Copy only the lines between the one containing "Given: Toggle parking layer on the map" and the end of the records, both included, leaving out pictures.

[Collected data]
/---

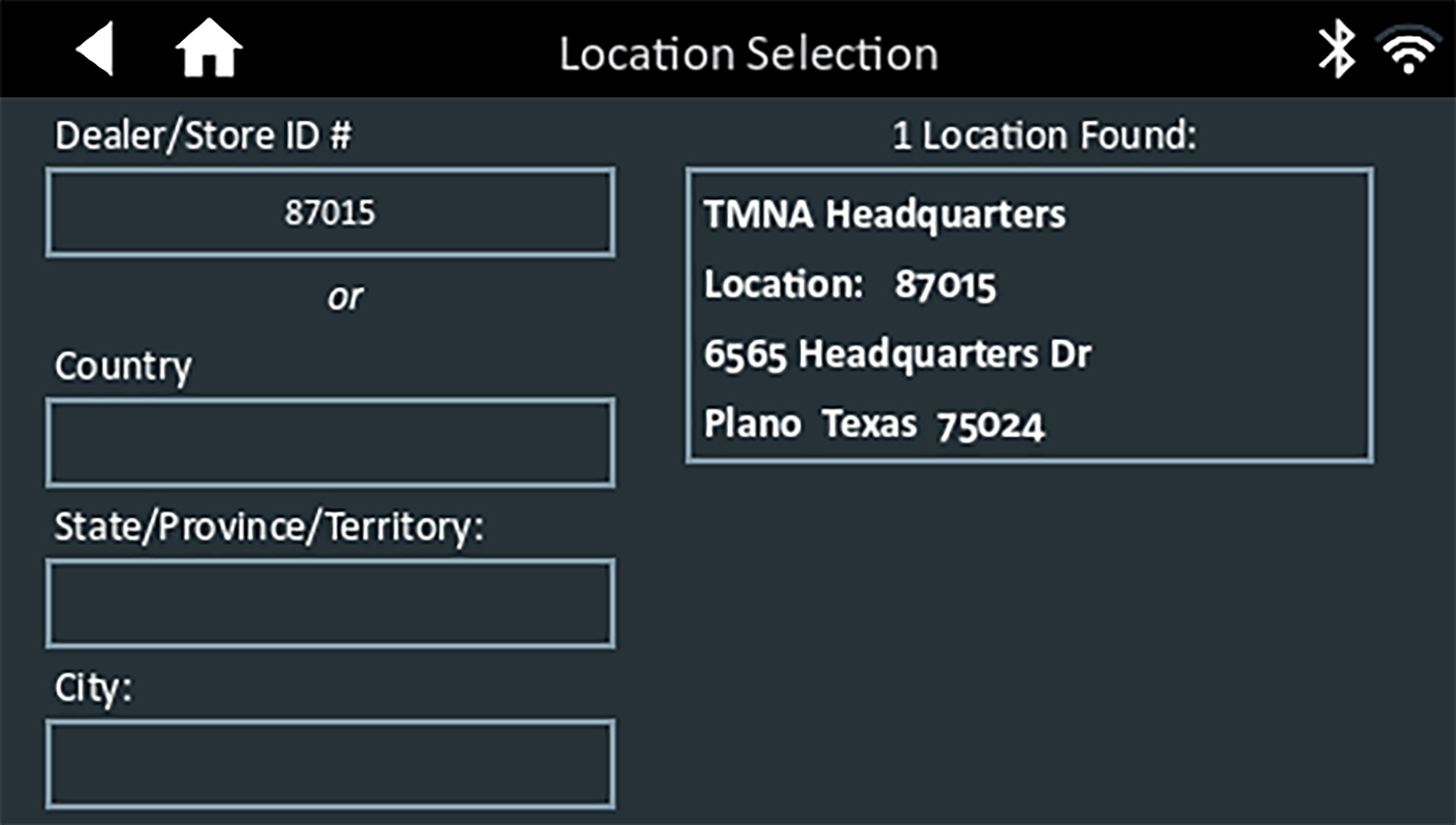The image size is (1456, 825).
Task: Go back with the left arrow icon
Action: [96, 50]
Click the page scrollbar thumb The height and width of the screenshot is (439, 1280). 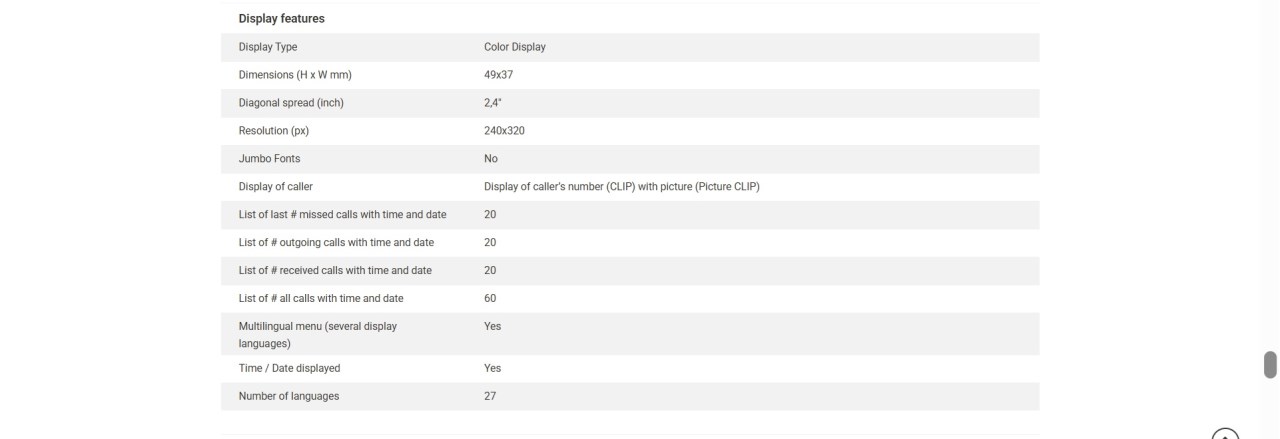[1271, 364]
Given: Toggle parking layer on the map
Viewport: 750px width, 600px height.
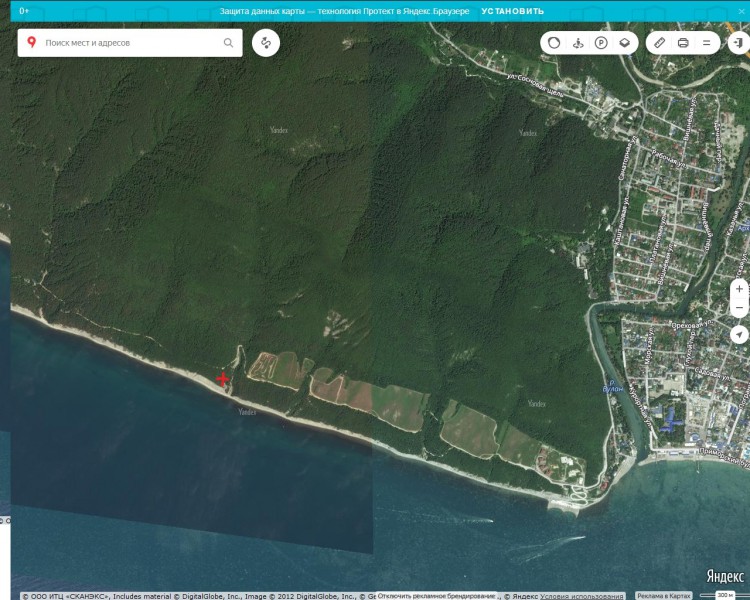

\---

COMPLETED TASK =>
Given: Toggle parking layer on the map
Viewport: 750px width, 600px height.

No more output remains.